Copy the lines from the one containing "Viewport: 1024px width, 768px" up to and including the one containing "Open the document", swapping "icon" for "button" and leaving everything else as it stands.
start Material shown
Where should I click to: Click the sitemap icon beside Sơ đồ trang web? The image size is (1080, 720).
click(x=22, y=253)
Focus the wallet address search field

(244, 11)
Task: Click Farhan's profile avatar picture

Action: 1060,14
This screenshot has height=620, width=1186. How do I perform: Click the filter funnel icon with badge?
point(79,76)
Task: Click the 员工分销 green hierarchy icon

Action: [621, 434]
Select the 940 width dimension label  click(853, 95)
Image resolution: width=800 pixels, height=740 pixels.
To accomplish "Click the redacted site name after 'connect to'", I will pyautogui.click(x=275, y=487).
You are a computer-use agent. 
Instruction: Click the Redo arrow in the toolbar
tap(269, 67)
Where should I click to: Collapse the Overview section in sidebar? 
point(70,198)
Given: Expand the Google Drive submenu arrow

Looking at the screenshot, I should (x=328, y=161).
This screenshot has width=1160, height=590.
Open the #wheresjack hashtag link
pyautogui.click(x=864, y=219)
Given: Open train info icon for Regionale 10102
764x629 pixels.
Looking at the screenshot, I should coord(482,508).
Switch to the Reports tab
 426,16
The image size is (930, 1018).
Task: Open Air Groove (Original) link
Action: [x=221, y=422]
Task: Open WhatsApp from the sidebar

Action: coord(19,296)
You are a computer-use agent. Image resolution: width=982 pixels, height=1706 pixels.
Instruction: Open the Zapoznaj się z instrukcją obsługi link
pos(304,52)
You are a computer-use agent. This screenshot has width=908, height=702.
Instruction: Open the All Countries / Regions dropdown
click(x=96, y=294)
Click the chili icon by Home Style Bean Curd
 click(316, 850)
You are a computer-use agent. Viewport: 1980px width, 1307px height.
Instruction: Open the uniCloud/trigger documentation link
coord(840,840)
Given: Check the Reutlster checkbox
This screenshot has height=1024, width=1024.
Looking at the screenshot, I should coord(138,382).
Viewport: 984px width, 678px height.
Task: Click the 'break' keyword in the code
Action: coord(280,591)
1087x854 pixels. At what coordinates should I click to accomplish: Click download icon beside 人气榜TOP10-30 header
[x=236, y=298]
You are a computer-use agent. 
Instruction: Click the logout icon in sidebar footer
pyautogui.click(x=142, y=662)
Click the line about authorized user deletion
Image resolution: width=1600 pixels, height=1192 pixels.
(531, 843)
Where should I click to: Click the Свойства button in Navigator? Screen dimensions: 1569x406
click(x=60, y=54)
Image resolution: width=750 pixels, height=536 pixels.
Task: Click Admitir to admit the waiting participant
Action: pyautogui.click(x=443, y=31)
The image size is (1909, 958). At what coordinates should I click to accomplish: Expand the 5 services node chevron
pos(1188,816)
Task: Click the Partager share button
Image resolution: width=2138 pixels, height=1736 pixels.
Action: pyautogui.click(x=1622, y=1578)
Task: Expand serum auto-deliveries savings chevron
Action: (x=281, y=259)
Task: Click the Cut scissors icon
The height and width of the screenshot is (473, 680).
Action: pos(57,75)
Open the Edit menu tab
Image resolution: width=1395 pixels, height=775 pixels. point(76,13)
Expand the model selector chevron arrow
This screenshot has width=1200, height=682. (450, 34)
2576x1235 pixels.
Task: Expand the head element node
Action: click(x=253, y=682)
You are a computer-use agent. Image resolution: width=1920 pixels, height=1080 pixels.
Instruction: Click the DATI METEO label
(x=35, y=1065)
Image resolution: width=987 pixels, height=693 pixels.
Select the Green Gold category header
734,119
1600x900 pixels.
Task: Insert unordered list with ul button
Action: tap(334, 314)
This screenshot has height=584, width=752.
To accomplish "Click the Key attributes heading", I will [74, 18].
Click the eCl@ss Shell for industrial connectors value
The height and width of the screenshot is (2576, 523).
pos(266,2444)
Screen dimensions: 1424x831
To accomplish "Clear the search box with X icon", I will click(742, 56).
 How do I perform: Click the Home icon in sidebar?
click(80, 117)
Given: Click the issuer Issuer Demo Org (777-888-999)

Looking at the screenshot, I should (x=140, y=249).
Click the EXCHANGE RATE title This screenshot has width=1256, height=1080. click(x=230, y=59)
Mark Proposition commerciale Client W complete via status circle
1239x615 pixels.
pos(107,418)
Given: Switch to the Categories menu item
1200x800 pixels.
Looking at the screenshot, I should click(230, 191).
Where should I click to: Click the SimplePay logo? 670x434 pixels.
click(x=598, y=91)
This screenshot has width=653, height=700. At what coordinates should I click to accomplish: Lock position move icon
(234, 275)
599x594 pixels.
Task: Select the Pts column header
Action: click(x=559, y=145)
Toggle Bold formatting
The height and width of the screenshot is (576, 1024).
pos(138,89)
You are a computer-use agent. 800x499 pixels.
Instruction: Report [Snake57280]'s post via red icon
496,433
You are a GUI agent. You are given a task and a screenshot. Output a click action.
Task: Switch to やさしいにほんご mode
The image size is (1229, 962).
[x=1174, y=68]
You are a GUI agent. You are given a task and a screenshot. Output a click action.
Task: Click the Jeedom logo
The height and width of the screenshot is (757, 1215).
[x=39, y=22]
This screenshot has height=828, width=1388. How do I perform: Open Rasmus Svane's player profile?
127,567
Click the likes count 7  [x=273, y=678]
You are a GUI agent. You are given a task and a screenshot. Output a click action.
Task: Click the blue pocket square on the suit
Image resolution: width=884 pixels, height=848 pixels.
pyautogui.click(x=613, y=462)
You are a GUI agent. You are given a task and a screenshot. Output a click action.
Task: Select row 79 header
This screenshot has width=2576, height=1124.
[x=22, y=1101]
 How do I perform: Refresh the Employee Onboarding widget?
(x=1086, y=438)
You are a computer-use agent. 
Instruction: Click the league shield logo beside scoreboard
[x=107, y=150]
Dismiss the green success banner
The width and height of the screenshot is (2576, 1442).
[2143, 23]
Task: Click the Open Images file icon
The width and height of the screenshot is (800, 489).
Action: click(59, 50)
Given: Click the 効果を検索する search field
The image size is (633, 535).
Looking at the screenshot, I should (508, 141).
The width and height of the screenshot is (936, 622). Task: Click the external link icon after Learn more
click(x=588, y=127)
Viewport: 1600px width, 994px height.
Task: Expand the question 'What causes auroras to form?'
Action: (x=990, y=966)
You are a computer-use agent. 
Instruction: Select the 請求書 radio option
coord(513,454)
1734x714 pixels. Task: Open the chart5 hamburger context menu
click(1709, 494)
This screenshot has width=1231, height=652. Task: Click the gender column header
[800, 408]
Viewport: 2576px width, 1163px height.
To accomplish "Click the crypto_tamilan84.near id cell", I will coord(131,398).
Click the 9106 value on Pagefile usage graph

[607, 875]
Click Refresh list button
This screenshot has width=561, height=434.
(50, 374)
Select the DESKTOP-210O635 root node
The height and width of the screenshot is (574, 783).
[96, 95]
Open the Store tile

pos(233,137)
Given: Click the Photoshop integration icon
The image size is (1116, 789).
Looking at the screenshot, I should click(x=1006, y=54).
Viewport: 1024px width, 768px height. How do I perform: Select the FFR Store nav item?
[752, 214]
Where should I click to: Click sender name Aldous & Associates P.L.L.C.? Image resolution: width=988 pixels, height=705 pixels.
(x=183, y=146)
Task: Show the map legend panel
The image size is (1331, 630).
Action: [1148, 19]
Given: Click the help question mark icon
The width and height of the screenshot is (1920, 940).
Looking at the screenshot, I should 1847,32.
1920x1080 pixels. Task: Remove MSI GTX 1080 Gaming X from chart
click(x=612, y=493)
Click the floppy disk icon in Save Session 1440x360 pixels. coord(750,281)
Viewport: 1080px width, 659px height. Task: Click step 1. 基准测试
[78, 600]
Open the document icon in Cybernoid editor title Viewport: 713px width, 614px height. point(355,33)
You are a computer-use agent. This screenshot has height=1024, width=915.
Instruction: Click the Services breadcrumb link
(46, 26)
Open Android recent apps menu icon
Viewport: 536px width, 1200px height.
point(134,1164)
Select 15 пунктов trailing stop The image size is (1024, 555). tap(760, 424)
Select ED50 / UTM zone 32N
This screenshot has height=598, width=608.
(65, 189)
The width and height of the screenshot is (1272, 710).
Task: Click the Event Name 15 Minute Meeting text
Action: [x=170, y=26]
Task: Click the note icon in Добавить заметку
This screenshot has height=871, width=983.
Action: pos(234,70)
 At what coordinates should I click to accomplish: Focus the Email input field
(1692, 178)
end Material shown
• [Final result]
Viewport: 1024px width, 768px height. How do I perform: Select the FFR Store nav item?
[752, 214]
Where should I click to: Click sender name Aldous & Associates P.L.L.C.? Image resolution: width=988 pixels, height=705 pixels.
(x=183, y=146)
Task: Show the map legend panel
The image size is (1331, 630).
Action: [1148, 19]
Given: Click the help question mark button
The width and height of the screenshot is (1920, 940).
Looking at the screenshot, I should 1847,32.
1920x1080 pixels. Task: Remove MSI GTX 1080 Gaming X from chart
click(x=612, y=493)
Click the floppy disk button in Save Session 1440x360 pixels. coord(750,281)
Viewport: 1080px width, 659px height. Task: Click step 1. 基准测试
[78, 600]
Open the document button in Cybernoid editor title Viewport: 713px width, 614px height. point(355,33)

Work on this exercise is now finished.